Localization of zero-day threats
In addition to detecting 0-day vulnerabilities, the platform also provides information as to where each vulnerability is located in the code. This helps customers to quickly isolate the problem and reduces the time and effort required to fix it. The new version of ONEKEY software has been massively enhanced to provide the highest level of protection: “In recent months, industrial companies have been attacked more frequently, including numerous medium-sized businesses. We are actively helping to ensure that hackers – whether criminally or politically motivated – can no longer gain access to networks via connected devices or industrial control systems,” says ONEKEY CEO Jan Wendenburg regarding the latest innovations of his cybersecurity platform.
Transparent listing of software components in SBOMs
The new variable software composition analysis enables to list and scan all components from internal development and external sources to be screened for unwanted components and risks. The integrated “Software-Bill-of-Materials (SBOM)” generator helps to increase transparency and reduce efforts and software supply chain risks. This will become more important with the upcoming EU Cyber Resilience Act. Even very large firmware images are no problem as the platform supports extended file sizes.
Extended detection of private keys
The new release introduces numerous additional features that further increase the cybersecurity level for users in industry and business. These include automatic detection of private keys, which can easily be exploited as a potential backdoor and can lead to man-in-the-middle attacks. The threat level classification has also been expanded to include “critical” and “informative” to better represent identified issues. “Currently, cyberwar is developing faster than the IoT/OT industry in general. Therefore, a high level of protection is urgently needed for businesses that have a lot of network-connected technology in use. Our research team is thus working intensively on our automatisms to be able to not only find known risks, but especially detect those not yet discovered, based on our innovative software,” explains Jan Wendenburg, CEO of ONEKEY.

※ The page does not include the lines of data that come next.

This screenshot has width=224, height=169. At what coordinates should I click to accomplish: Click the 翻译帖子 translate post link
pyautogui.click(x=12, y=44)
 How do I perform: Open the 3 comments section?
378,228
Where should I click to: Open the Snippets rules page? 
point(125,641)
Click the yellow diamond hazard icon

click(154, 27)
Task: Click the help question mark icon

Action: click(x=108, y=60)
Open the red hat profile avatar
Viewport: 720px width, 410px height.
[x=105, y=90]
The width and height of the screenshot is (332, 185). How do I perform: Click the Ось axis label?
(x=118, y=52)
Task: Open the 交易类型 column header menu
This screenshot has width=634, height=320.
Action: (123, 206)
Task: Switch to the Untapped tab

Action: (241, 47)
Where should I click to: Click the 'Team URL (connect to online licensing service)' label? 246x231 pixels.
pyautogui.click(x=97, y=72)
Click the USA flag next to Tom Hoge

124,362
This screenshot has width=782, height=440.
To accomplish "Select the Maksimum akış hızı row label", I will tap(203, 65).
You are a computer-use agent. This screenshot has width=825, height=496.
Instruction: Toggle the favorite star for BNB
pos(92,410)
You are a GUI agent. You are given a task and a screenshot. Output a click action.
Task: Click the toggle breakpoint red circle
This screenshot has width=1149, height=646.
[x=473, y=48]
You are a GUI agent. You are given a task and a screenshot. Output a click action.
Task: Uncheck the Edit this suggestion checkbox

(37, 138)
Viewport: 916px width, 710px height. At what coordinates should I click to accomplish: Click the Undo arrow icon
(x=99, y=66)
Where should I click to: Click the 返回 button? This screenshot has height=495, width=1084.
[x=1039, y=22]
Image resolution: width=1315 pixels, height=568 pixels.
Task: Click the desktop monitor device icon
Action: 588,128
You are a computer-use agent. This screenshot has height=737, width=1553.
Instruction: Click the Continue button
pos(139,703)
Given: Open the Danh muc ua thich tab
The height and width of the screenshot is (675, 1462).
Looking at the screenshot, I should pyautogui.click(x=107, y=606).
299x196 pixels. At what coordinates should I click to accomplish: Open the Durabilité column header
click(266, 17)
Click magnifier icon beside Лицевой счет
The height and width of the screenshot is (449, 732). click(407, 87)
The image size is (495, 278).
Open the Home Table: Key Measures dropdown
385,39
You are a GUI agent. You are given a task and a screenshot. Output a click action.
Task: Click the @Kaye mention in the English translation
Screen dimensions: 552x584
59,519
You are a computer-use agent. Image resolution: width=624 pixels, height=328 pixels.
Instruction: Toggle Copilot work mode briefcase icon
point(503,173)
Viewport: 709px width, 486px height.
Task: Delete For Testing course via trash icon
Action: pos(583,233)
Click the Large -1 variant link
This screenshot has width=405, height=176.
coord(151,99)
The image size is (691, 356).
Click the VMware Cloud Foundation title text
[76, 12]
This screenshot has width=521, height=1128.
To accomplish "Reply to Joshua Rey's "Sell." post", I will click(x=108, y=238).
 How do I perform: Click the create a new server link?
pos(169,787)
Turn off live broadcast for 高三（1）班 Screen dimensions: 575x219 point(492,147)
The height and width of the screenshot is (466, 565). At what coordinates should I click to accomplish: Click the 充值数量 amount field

ONEKEY is a leading European specialist for automatic security & compliance analyses for devices in industry (IIoT), production (OT) and the Internet of Things (IoT). ONEKEY autonomously analyzes firmware for critical security vulnerabilities and compliance violations via automatically generated “Digital Twins” and “Software Bill of Materials (SBOM)” of the devices, completely without source code, device, or network access. Vulnerabilities for attacks and security risks are identified in the shortest possible time and can thus be specifically fixed. Easily integrated into software development and procurement processes, the solution enables manufacturers, distributors, and users of IoT technology to check security and compliance quickly and automatically before use, 24/7 throughout the entire product lifecycle. Leading companies, such as SWISSCOM, VERBUND AG and ZYXEL, use this platform today – universities and research institutions can use the ONEKEY platform for study purposes free of charge.